Wilson Díaz and Oscar Murillo
The book Parque Industrial (Industrial Park, 1933) by Brazilian writer Patrícia Galvão—better known as Pagu (1910–1962)—is considered the first “proletarian novel” in Latin American literature. It confronts uncomfortable subjects tied to the oppression and exploitation of the working class, especially women, and provided the evocative trail—or, better, the metatext—for Wilson Díaz and Oscar Murillo’s intriguing exhibition, “Paradoxon Spirituale” (Spiritual Paradox). While they have different sensibilities and poetics, and are from different generations—Díaz was born in 1963, Murillo twenty-three years later—the two Colombian artists have a similar approach, based on an open-minded stylistic eclecticism and the use of multiple media as well as a marked interest in social issues. Díaz, who grew up during the most violent years of Colombia’s armed conflict, evokes the past to investigate the present, concentrating on phenomena such as media representations and interpretations of violence, drug trafficking, and corruption. Murillo’s work is more introspective, marked by his own experience as an emigrant: Recurring themes include his separation from his homeland and concepts of community and passage.
For the works in this show, Díaz painted scenes inspired by two comic strips that the Colombian army produced between the 1970s and the 1990s for recruiting purposes, whereas Murillo used his auto-biography as a point of departure, finding a parallel between the harsh working conditions his mother was subjected to and those of the women described in Galvão’s novel. The “spiritual paradox” activated by the short circuit between the work of these two artists began with a complex environmental installation encompassing drawing, painting (in this particular case by both artists), sculpture, and performance—specifically a series of readings from Galvão’s novel. A monumental black monochrome canvas hanging from the ceiling functioned as a backdrop for the performance, which was acted out on Murillo’s sculpture Parque Industrial, 2018, a worn-out chaise longue whose surface had been gouged open to reveal its stuffing of clay elements kneaded with corn, an emblematic food used to make Colombian arepas. Installed nearby was Catalyst, 2015, a framed photograph of the artist’s mother obscured by a protruding mass of clay that covers the central portion, hiding her identity.
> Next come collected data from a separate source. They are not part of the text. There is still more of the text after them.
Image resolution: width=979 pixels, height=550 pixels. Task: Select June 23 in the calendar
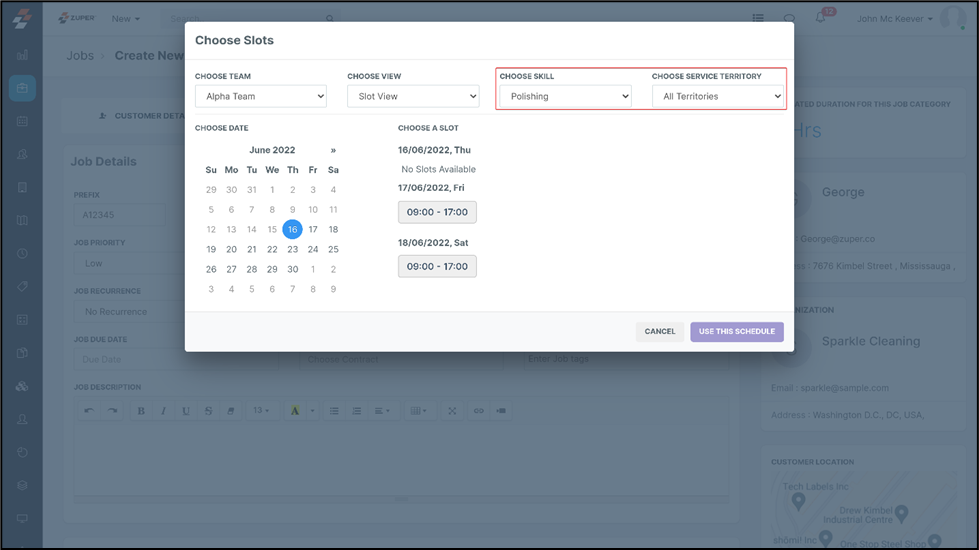(x=292, y=249)
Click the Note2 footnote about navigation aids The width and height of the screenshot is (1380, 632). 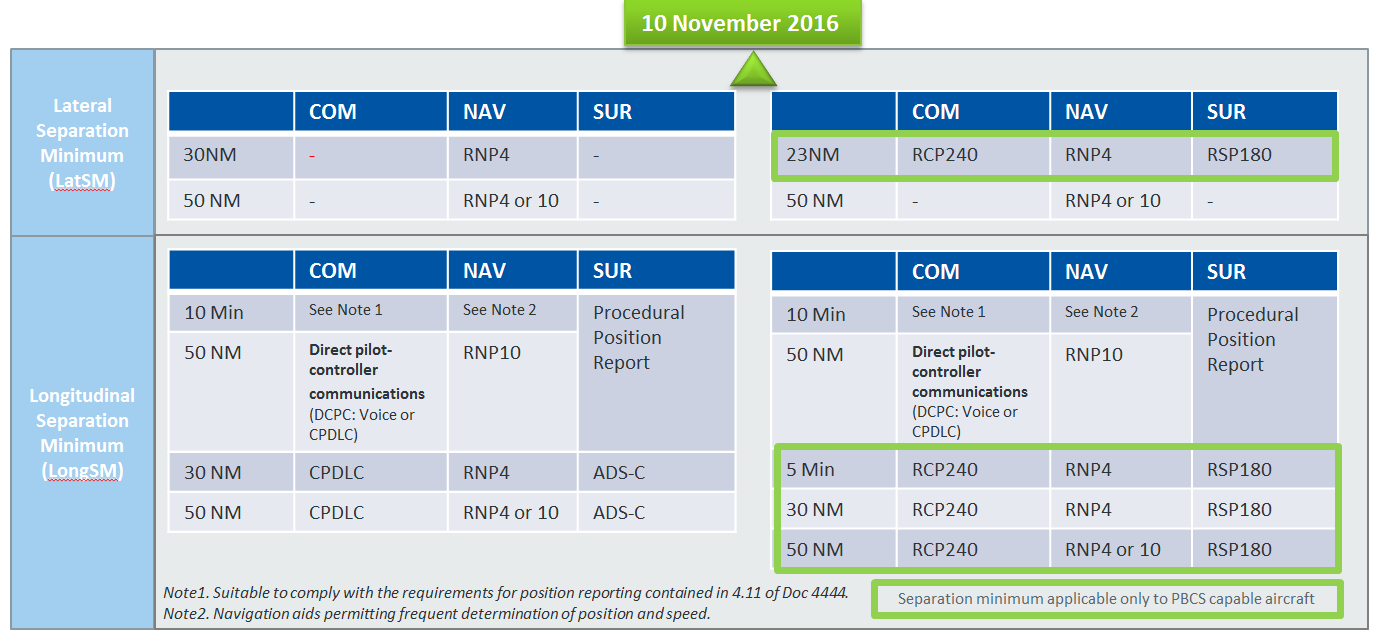click(x=436, y=613)
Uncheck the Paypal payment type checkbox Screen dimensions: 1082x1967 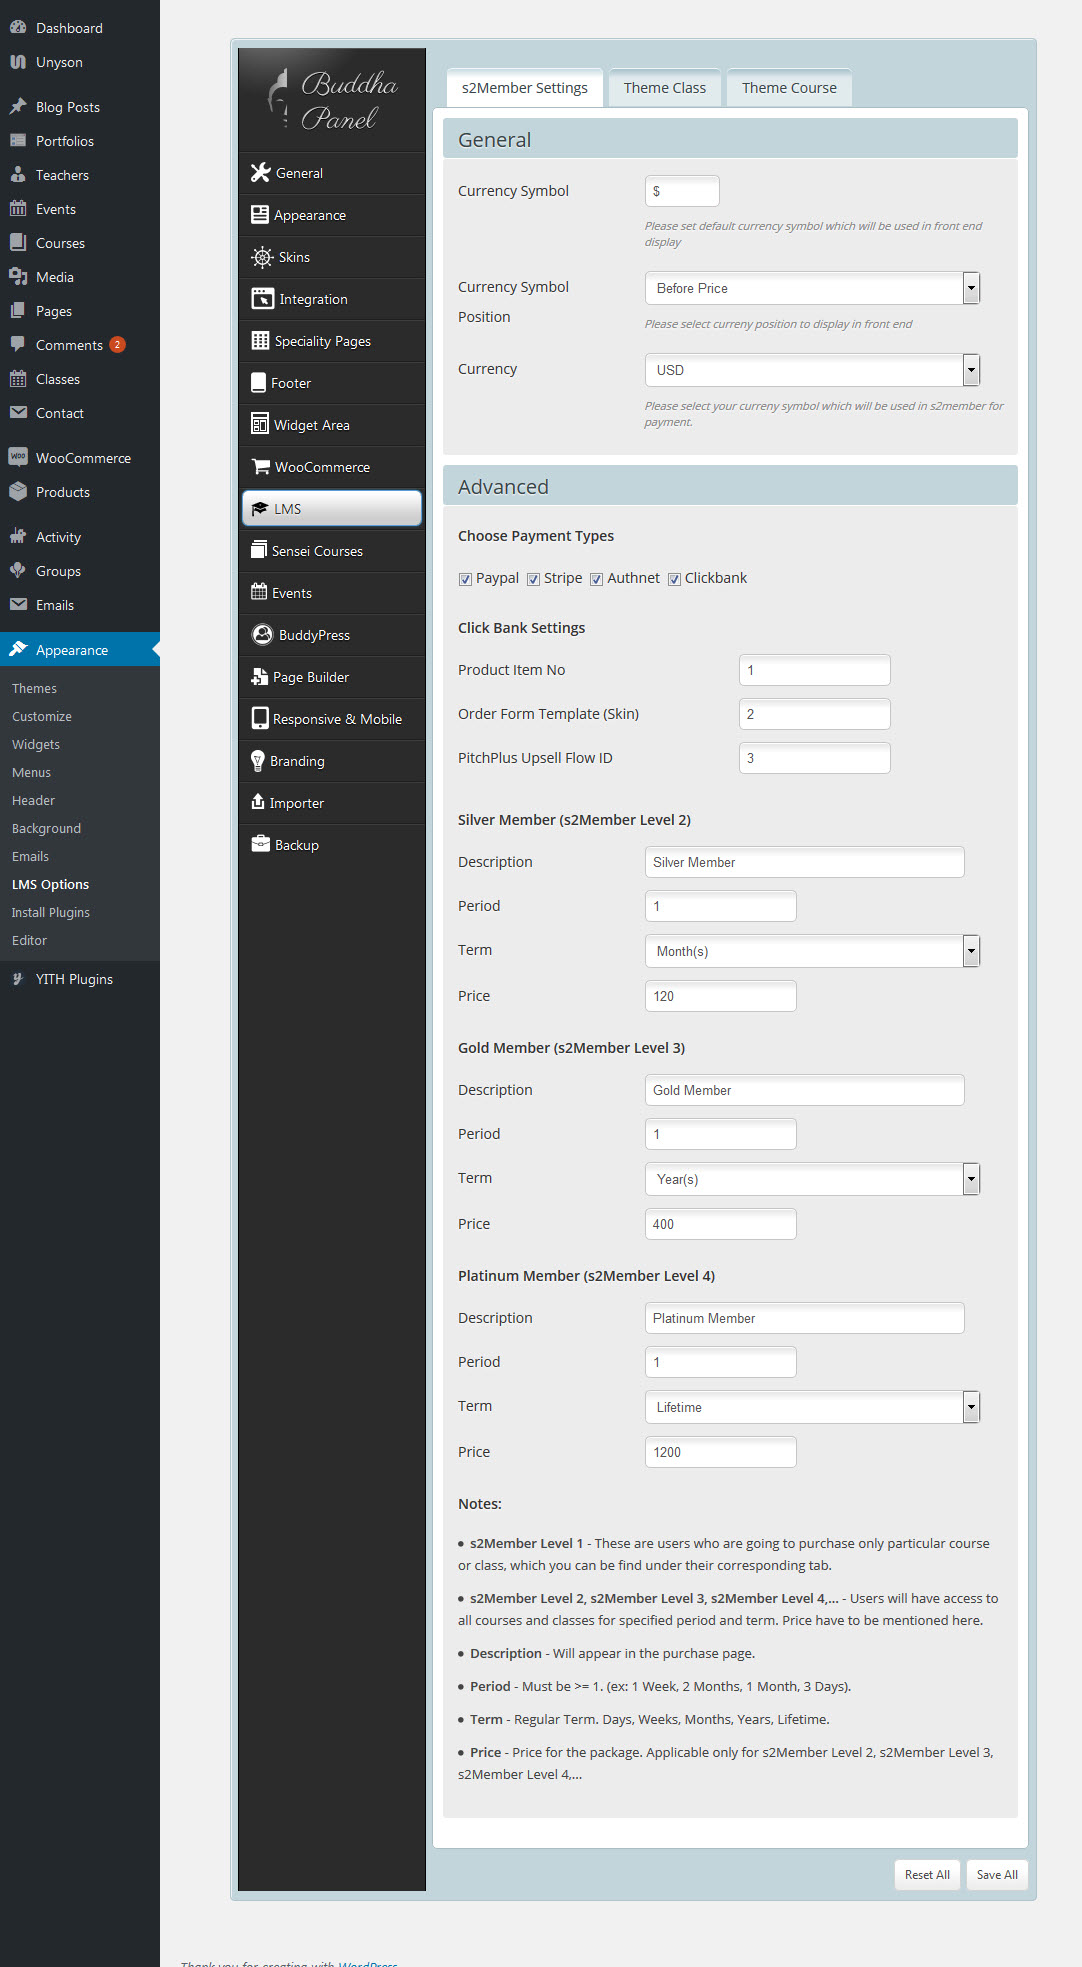click(465, 579)
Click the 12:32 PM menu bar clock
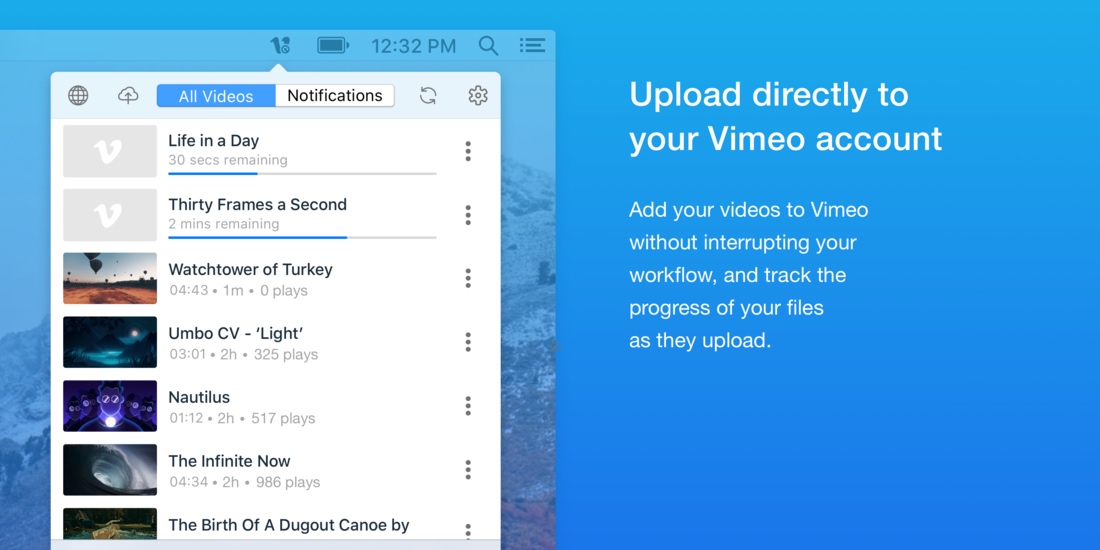This screenshot has height=550, width=1100. click(x=413, y=46)
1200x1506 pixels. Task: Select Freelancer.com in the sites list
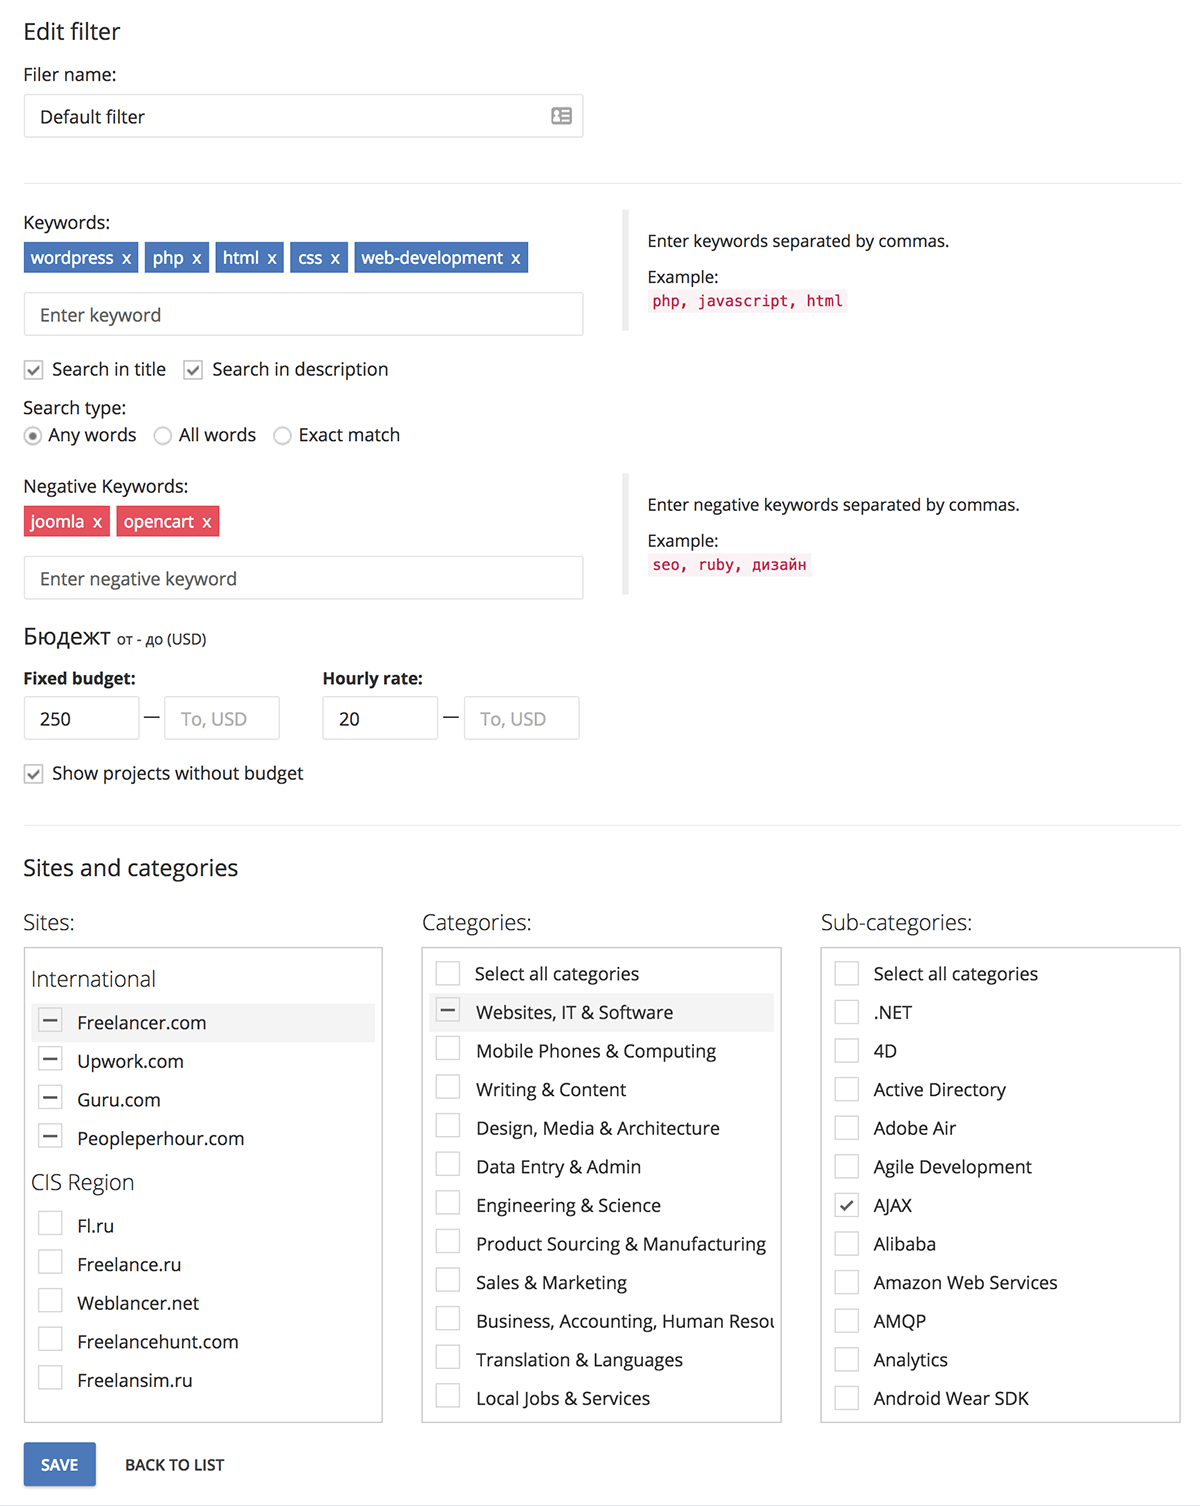coord(203,1022)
The nervous expressive tension of the abstract drawings that Murillo creates while flying (which comprise his “Flight” series, 2011–) here established a dialogue with Díaz’s canvases, which incorporate photographs, text, and gestural painting, as well as wide-ranging imagery that is sometimes realistic, sometimes Pop-inflected. A similar heterogeneity characterized their mode of presentation: With apparent non-chalance, works by Díaz and Murillo were variously suspended from the ceiling, affixed to poles like advertising posters, or placed on the walls. Overall, the dialogue between the two artists raised more questions than it provided answers. Their works might have appeared to have been mixed together randomly, but each individual element was in fact skillfully balanced by another, on the one hand emphasizing the ambiguity between image, support, and language—in other words, between visual information and its material reality—and on the other exposing the complexity of the ways we relate to images, their significance, and their stories.